Lab 4: Simulation of a RISC-V based SoC using GVSoC

Welcome to lab 4, the last lab of this course. In this lab, we will use the GVSoC simulator to simulate a RISC-V based SoC. You will be implementing the same Scaled Indexed (SI) Load instruction as you did in lab 2 to get you started. And then, you will be extending the functionality of the RISC-V core to support multi-core processing.

The VM password is celab4.

Learning goals of the lab
Setting up the virtual machine and getting the lab template files
Part 1: Implementing the Load Word Indexed (LWI) instruction
Part 2: Extending the RISC-V core to support multi-core processing
Verification & Profiling
- Profiling
BONUS: Run a character histogram algorithm with the multi-core processor

Learning goals of the lab

Simulators are a helpful tool to understand the behavior of a processor and its components. They allow for a faster design space exploration (DSE) than other tools (like Vivado) and can be used to test new features and functionalities with a subset of relevant system parameters, making them very versatile.

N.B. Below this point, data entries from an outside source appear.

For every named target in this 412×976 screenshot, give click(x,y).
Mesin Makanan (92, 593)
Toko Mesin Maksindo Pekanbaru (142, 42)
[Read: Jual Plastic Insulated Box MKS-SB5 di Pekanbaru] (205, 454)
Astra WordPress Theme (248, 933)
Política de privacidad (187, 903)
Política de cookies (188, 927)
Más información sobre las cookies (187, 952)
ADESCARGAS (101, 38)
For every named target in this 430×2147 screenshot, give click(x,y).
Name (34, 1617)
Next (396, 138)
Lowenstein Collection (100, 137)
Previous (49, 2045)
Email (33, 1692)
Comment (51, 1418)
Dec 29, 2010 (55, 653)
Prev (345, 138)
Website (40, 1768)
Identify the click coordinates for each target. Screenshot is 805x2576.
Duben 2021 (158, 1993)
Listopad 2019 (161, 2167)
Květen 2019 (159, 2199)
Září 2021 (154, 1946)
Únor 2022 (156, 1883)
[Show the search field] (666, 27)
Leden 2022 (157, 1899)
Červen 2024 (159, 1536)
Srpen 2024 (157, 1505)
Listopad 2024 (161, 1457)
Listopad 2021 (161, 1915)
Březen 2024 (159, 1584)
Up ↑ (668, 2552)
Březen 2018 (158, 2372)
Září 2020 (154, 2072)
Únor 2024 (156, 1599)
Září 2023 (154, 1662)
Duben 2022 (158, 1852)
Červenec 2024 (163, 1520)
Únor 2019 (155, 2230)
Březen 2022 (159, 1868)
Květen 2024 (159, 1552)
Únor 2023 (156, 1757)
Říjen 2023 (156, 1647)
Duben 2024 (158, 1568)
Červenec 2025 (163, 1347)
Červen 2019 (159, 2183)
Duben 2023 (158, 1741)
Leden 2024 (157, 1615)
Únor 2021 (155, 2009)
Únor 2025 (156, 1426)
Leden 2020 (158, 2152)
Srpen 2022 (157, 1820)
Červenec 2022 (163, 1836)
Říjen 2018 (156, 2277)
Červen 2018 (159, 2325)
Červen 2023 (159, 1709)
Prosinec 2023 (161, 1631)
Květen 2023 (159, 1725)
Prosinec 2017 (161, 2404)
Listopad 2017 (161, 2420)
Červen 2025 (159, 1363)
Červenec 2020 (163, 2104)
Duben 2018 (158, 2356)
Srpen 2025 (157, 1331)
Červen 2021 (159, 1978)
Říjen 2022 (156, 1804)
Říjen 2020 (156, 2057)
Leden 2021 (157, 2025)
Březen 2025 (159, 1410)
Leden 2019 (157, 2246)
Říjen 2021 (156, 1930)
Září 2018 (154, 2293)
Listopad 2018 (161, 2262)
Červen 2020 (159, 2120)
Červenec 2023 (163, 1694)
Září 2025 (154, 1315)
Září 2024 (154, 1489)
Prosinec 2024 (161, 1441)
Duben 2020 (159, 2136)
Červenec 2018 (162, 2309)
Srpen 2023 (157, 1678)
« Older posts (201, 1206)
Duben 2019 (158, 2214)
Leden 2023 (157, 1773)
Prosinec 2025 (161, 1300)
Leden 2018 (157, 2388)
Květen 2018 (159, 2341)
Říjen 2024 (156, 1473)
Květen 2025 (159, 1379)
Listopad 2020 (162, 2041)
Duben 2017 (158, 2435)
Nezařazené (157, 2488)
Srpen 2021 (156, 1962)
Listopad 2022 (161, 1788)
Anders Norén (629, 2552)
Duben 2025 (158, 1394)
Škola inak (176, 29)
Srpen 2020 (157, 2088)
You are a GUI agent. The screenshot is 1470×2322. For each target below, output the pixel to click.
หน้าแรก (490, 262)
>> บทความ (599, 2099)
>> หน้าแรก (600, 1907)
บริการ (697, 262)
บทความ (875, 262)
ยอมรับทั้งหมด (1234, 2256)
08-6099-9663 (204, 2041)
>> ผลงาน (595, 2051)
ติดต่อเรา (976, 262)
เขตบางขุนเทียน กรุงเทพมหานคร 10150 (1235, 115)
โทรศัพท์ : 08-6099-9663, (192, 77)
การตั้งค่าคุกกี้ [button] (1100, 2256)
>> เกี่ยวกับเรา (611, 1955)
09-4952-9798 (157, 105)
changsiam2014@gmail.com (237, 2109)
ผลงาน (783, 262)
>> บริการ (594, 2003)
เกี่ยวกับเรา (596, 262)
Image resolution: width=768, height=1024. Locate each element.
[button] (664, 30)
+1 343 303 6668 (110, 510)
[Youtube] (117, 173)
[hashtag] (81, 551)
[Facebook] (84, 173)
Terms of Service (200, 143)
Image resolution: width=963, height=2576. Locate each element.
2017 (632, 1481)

This lab will introduce you to the GVSoC simulator and teach you how custom changes are made, such as adding an instruction and changing the execution to multi-core.

GVSoC structure

Bruschi, Nazareno, Germain Haugou, Giuseppe Tagliavini, Francesco Conti, Luca Benini, and Davide Rossi. “GVSoC: A Highly Configurable, Fast and Accurate Full-Platform Simulator for RISC-V Based IoT Processors.” In 2021 IEEE 39th International Conference on Computer Design (ICCD), 409–16, 2021. https://doi.org/10.1109/ICCD53106.2021.00071.

Setting up the virtual machine and getting the lab template files

This section will guide you on how to install the VirtualBox virtual machine for the labs on your own laptop. The virtual machine is pre-configured with all the necessary tools and libraries for the labs: the compiled riscv-gnu-toolchain, GVSoC and their dependencies.

Using the desktop computers: If you are using the lab desktop computers, the VM image is already loaded in the shared folder. Jump to step 3.

Step 1: Download VirtualBox in the following link Virtual box 7.0.16. This is the same VirtualBox version used in the lab desktop computers.

Step 2: Download the VM image from the following link: VM image

Step 3: To import the VM image. Open VirtualBox and click on Tools > Import. In the import wizard, click on the folder icon to select the ce-lab4.ova image that you downloaded and click Next.

On Lab Desktops, the ce-lab4.ova file is located at C:\Programs\CESE4130

Import VM image inside VirtualBox

You can now change the number of CPU's and RAM allocated for the machine (For the desktop computers, decrease the number of cores to 4 and keep the RAM the same), and click Finish. Once the machine is done importing, you will see it appear on the left-hand side, from where you can Start it.

The root password for the VM is celab4.

Step 4: Once you start the machine. Open a terminal and go to the developer directory, get the template files for this lab and unzip them using these commands:

cd ~/trial2/gvsoc/docs/developer/
curl https://cese.ewi.tudelft.nl/computer-engineering/docs/CESE4130_Lab4.zip --output CESE4130_Lab4.zip
unzip CESE4130_Lab4.zip -d cese4130-lab4/

Part 1: Implementing the Load Word Indexed (LWI) instruction

In this Part, you will be adding the same Scaled Indexed Load instruction you implemented in Lab 2, formally known as Load Word Indexed (LWI). To add this custom instruction to the RISC-V core, you will have to modify the python generator file for RISC-V and one of the ISA header codes of the processor. To verify the implementation, you will run the image blur algorithm with the original ISA and the modified ISA.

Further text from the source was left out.